Would you write out all of the records that follow, exactly as they stand?

Start of Exercise data

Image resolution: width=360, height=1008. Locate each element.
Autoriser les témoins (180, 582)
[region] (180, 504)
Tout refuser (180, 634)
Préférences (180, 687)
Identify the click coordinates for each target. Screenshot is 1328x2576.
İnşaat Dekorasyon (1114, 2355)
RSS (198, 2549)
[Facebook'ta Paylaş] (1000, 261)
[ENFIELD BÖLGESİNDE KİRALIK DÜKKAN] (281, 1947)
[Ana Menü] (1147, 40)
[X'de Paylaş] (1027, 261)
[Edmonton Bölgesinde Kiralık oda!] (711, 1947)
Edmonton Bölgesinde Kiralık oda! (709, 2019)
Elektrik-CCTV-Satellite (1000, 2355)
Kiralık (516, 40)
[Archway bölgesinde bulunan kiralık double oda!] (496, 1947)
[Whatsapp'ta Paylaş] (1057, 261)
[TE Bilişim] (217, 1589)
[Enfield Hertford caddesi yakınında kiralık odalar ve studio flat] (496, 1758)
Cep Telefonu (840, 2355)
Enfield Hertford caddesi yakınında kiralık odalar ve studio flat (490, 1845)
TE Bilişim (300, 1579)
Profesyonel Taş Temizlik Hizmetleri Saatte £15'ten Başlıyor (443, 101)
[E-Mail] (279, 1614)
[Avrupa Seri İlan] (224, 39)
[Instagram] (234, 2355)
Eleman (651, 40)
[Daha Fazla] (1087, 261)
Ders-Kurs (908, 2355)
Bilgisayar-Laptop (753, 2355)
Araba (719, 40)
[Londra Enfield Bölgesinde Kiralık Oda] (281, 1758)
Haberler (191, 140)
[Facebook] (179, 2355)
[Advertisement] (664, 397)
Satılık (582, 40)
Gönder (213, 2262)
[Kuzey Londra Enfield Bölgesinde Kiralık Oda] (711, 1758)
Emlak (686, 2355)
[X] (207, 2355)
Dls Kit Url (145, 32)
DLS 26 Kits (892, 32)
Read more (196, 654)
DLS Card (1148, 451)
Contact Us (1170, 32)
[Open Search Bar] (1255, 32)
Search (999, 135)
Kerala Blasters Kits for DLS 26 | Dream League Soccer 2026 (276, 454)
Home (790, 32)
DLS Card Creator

End of Exercise data

*Finished task*.
Image resolution: width=360, height=1008. Locate each element.
Autoriser les témoins (180, 582)
[region] (180, 504)
Tout refuser (180, 634)
Préférences (180, 687)
Identify the click coordinates for each target. Screenshot is 1328x2576.
İnşaat Dekorasyon (1114, 2355)
RSS (198, 2549)
[Facebook'ta Paylaş] (1000, 261)
[ENFIELD BÖLGESİNDE KİRALIK DÜKKAN] (281, 1947)
[Ana Menü] (1147, 40)
[X'de Paylaş] (1027, 261)
[Edmonton Bölgesinde Kiralık oda!] (711, 1947)
Edmonton Bölgesinde Kiralık oda! (709, 2019)
Elektrik-CCTV-Satellite (1000, 2355)
Kiralık (516, 40)
[Archway bölgesinde bulunan kiralık double oda!] (496, 1947)
[Whatsapp'ta Paylaş] (1057, 261)
[TE Bilişim] (217, 1589)
[Enfield Hertford caddesi yakınında kiralık odalar ve studio flat] (496, 1758)
Cep Telefonu (840, 2355)
Enfield Hertford caddesi yakınında kiralık odalar ve studio flat (490, 1845)
TE Bilişim (300, 1579)
Profesyonel Taş Temizlik Hizmetleri Saatte £15'ten Başlıyor (443, 101)
[E-Mail] (279, 1614)
[Avrupa Seri İlan] (224, 39)
[Instagram] (234, 2355)
Eleman (651, 40)
[Daha Fazla] (1087, 261)
Ders-Kurs (908, 2355)
Bilgisayar-Laptop (753, 2355)
Araba (719, 40)
[Londra Enfield Bölgesinde Kiralık Oda] (281, 1758)
Haberler (191, 140)
[Facebook] (179, 2355)
[Advertisement] (664, 397)
Satılık (582, 40)
Gönder (213, 2262)
[Kuzey Londra Enfield Bölgesinde Kiralık Oda] (711, 1758)
Emlak (686, 2355)
[X] (207, 2355)
Dls Kit Url (145, 32)
DLS 26 Kits (892, 32)
Read more (196, 654)
DLS Card (1148, 451)
Contact Us (1170, 32)
[Open Search Bar] (1255, 32)
Search (999, 135)
Kerala Blasters Kits for DLS 26 | Dream League Soccer 2026 (276, 454)
Home (790, 32)
DLS Card Creator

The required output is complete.